Being conscious of our environmental footprint is the most important aspect of bringing about change.  There’s so much more we can do; we haven’t really even started yet.  We are using the toitu carbon footprint assessment tool and have a plan to decrease our energy consumption and to work on future environmental initiatives.  As our planet is facing the devastating effects of climate change, we all need to be mindful of how we use our resources, at a personal level. We believe a critical question we should all be making when purchasing items is... what is the full lifecycle of that item, and can it be reused? How are our daily decisions affecting the world around us?  We can make a difference, and we need to, because it’s our grandchildren and great grandchildren who will bear the results of our actions.  Here’s my favourite quote from way back: Treat the earth well; it was not given to us by our parents, it was loaned to us by our children.

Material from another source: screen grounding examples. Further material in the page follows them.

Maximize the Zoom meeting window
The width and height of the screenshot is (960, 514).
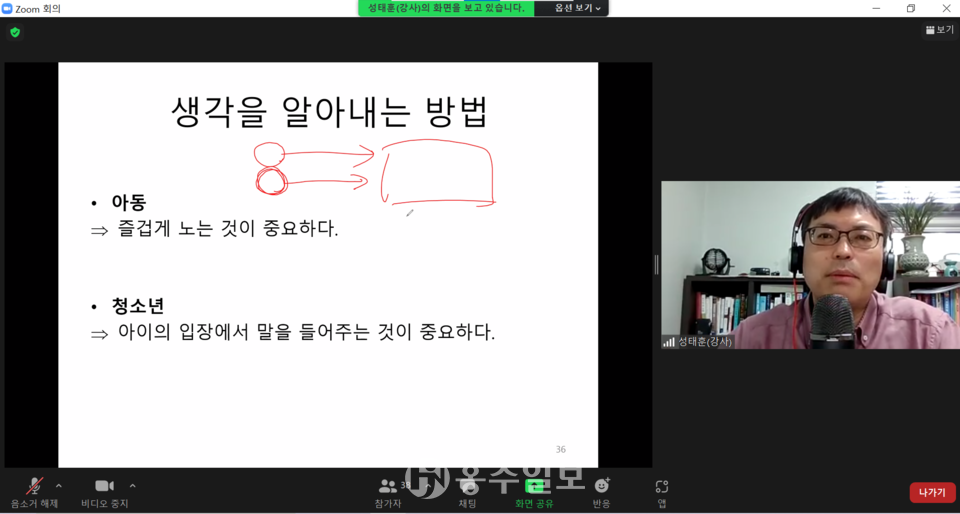click(x=910, y=8)
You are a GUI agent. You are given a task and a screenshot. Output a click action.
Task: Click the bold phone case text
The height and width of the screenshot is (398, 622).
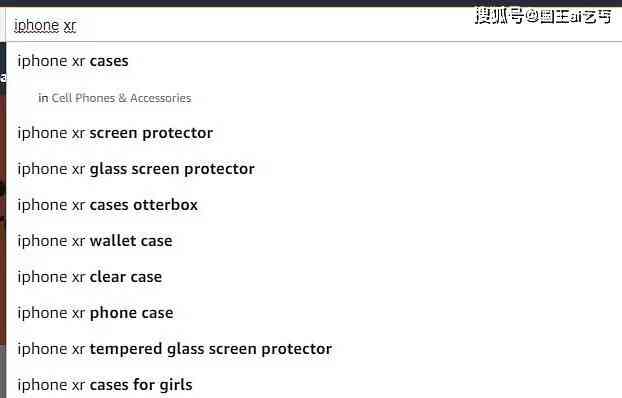point(132,313)
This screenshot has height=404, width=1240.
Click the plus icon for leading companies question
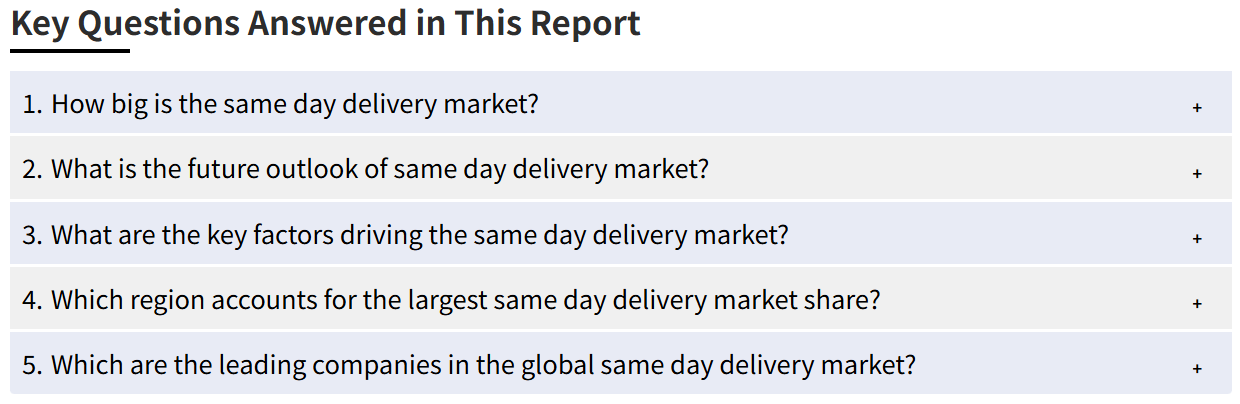pos(1196,369)
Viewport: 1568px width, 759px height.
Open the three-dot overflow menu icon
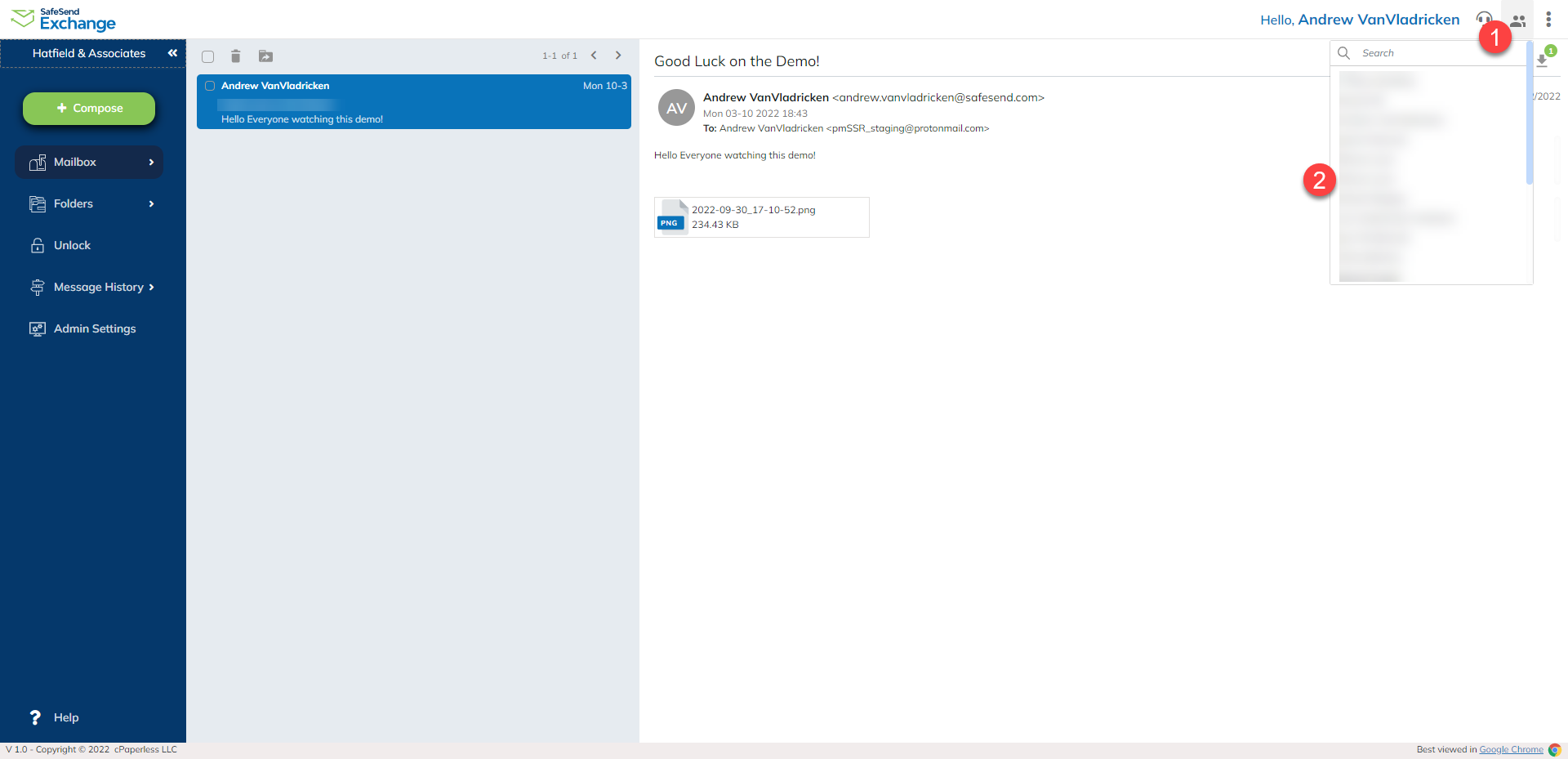(1550, 19)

Ultimately it would be great to operate at Warblers Retreat without the use of any fossil fuels, like my cousin Mike Casey who is the founder of NZ0.com and forestlodge.nz. Mike, along with his wife Rebecca, have established the first fossil fuel free orchard in New Zealand.  New Zealand Zero was born from a desire, and need, to eliminate fossil fuel used in the growing and harvesting of produce.  They are currently in the USA looking to bring the first electric tractor into New Zealand.

Why are they doing this?  Because the use of fossil fuels is heating up the atmosphere on our planet, causing the glaciers to melt, the seas to rise and causing massive erosion of our foreshores throughout the world, and that’s just a start.  You  may have noticed our summers are becoming hotter and longer.  We know for sure, we are witnessing, many plants confused as to what season it is, and some hardy varieties aren’t even surviving our increasingly drawn-out summers at Warblers Retreat.   

So, our next steps are... Dream Big! Again!

We can all make a difference. The biggest attribute we need is the desire and the commitment to carry out what we dream of.  Add to that a lot of hard work, skill, and a willingness to learn new ways. With the creation of Warblers Retreat under our belt, now is the time for us to focus on innovation and refinement.  As we are inspired by other family members, we relish the idea of ‘finding a better way to do things’ on the next step of our sustainability journey, and we are more than happy to share.


We are proud to have achieved Tourism’s Gold Sustainability Award since our inception. Obtaining this award encourages us to continue to try our best to do our utmost in the next stages of our sustainability journey.

Qualmark Gold

A Gold Award recognises the best sustainable tourism businesses in New Zealand, with the delivery of exceptional customer experiences an integral part of everything they do. A Gold Sustainable Tourism Award identifies those businesses leading the way in making the New Zealand tourism industry a world class sustainable visitor destination.